> [PROBLEM] Could you copy the entries below exactly as they appear, leaving out the pictures?

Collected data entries
[BEGIN]

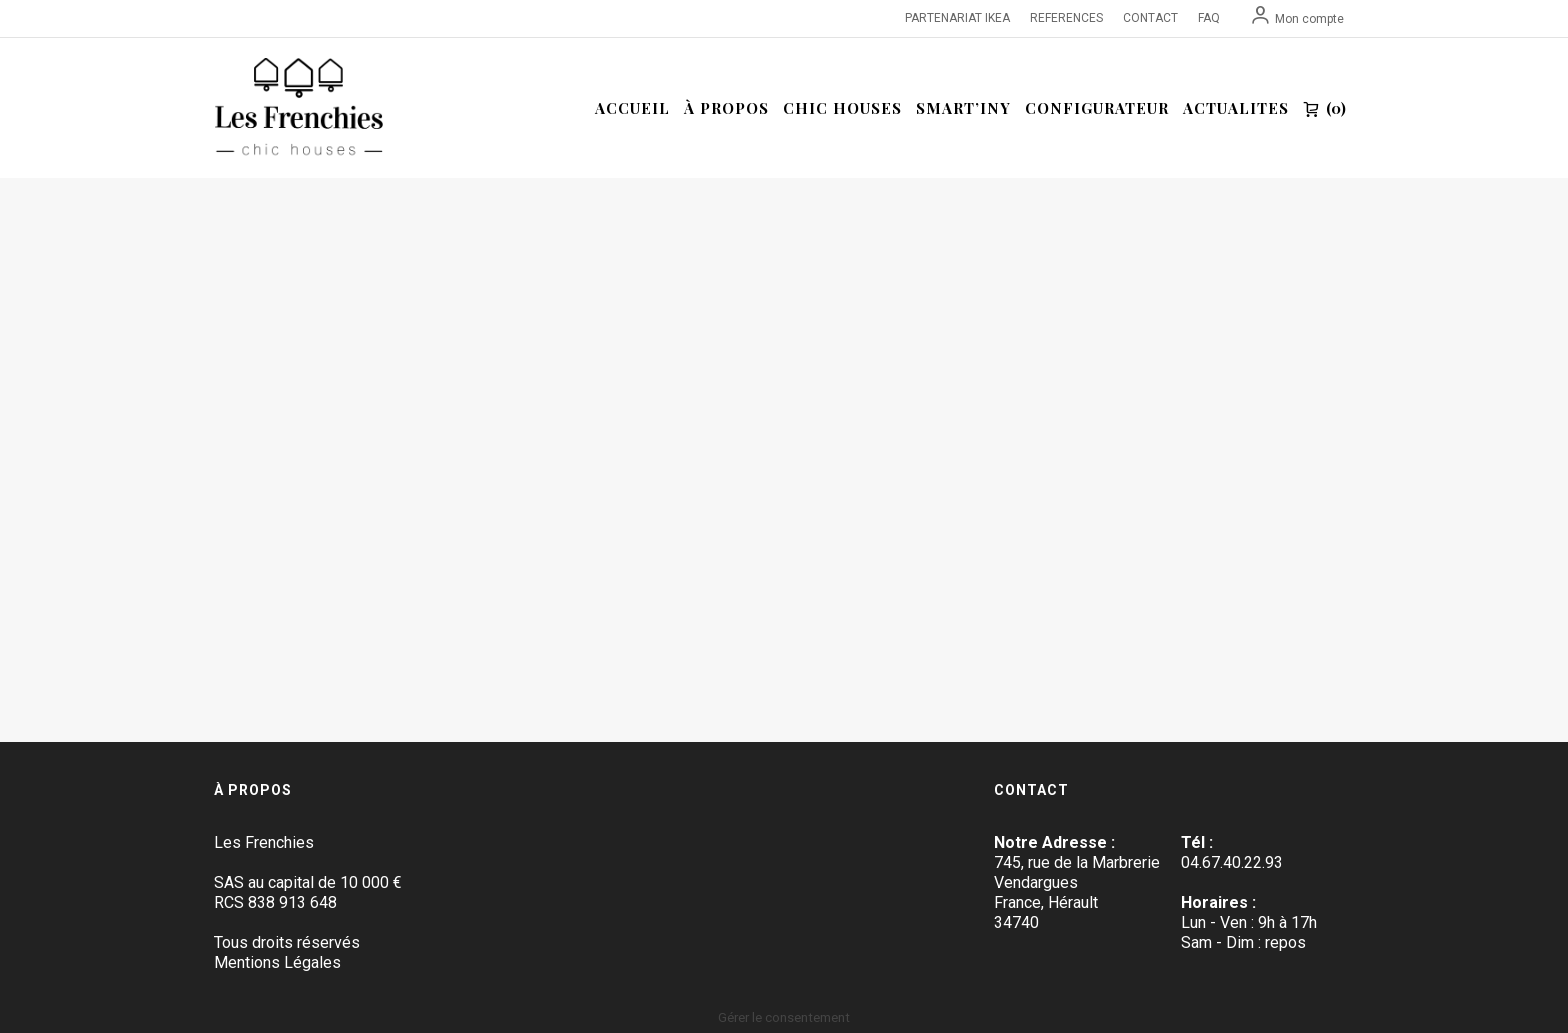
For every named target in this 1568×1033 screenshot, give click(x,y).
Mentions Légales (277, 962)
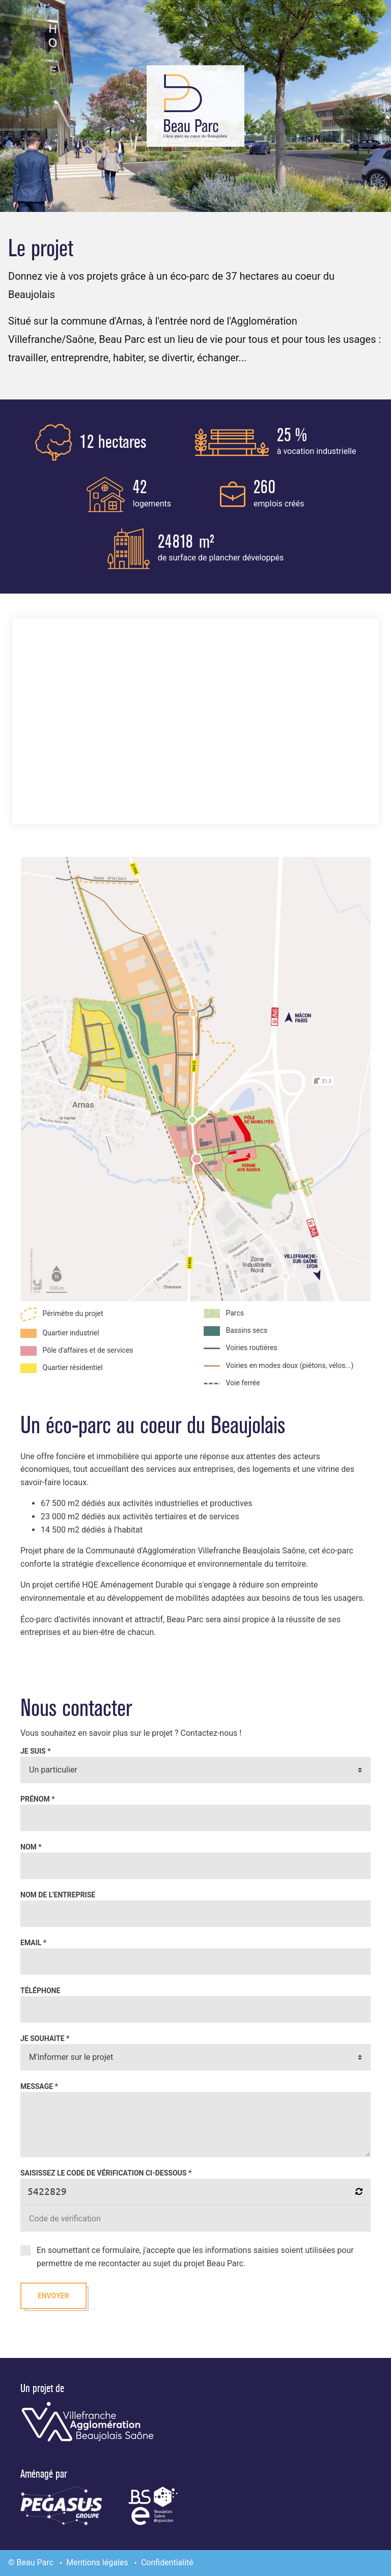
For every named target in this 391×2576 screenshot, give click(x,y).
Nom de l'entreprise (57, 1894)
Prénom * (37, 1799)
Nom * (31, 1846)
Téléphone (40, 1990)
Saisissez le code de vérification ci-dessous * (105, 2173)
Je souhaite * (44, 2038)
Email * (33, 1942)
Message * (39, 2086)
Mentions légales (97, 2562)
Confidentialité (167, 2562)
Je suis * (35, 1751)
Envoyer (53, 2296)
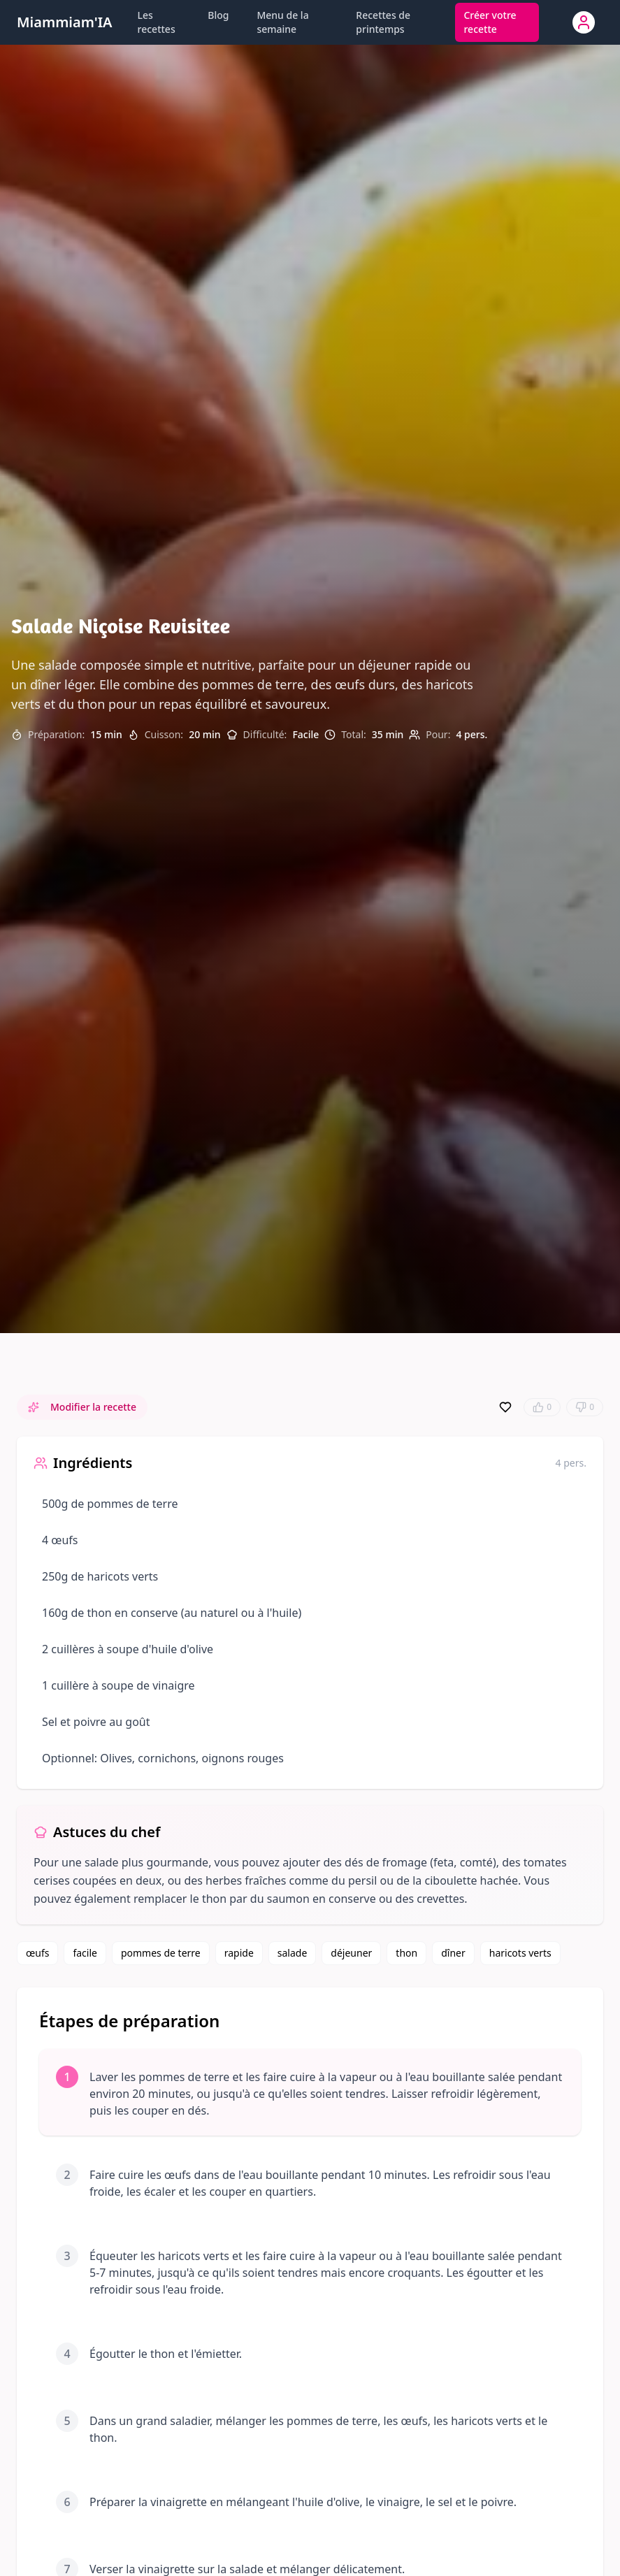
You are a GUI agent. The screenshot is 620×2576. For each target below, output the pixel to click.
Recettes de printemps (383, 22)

[END]

> [FINISHED EXERCISE]
For every named target in this 1568×1033 screenshot, give click(x,y).
Mentions Légales (277, 962)
For every named target in this 391×2576 screenshot, give click(x,y).
Nom de l'entreprise (57, 1894)
Prénom * (37, 1799)
Nom * (31, 1846)
Téléphone (40, 1990)
Saisissez le code de vérification ci-dessous * (105, 2173)
Je souhaite * (44, 2038)
Email * (33, 1942)
Message * (39, 2086)
Mentions légales (97, 2562)
Confidentialité (167, 2562)
Je suis * (35, 1751)
Envoyer (53, 2296)
You are a GUI agent. The screenshot is 620×2576. For each target below, output the pixel to click.
Recettes de printemps (383, 22)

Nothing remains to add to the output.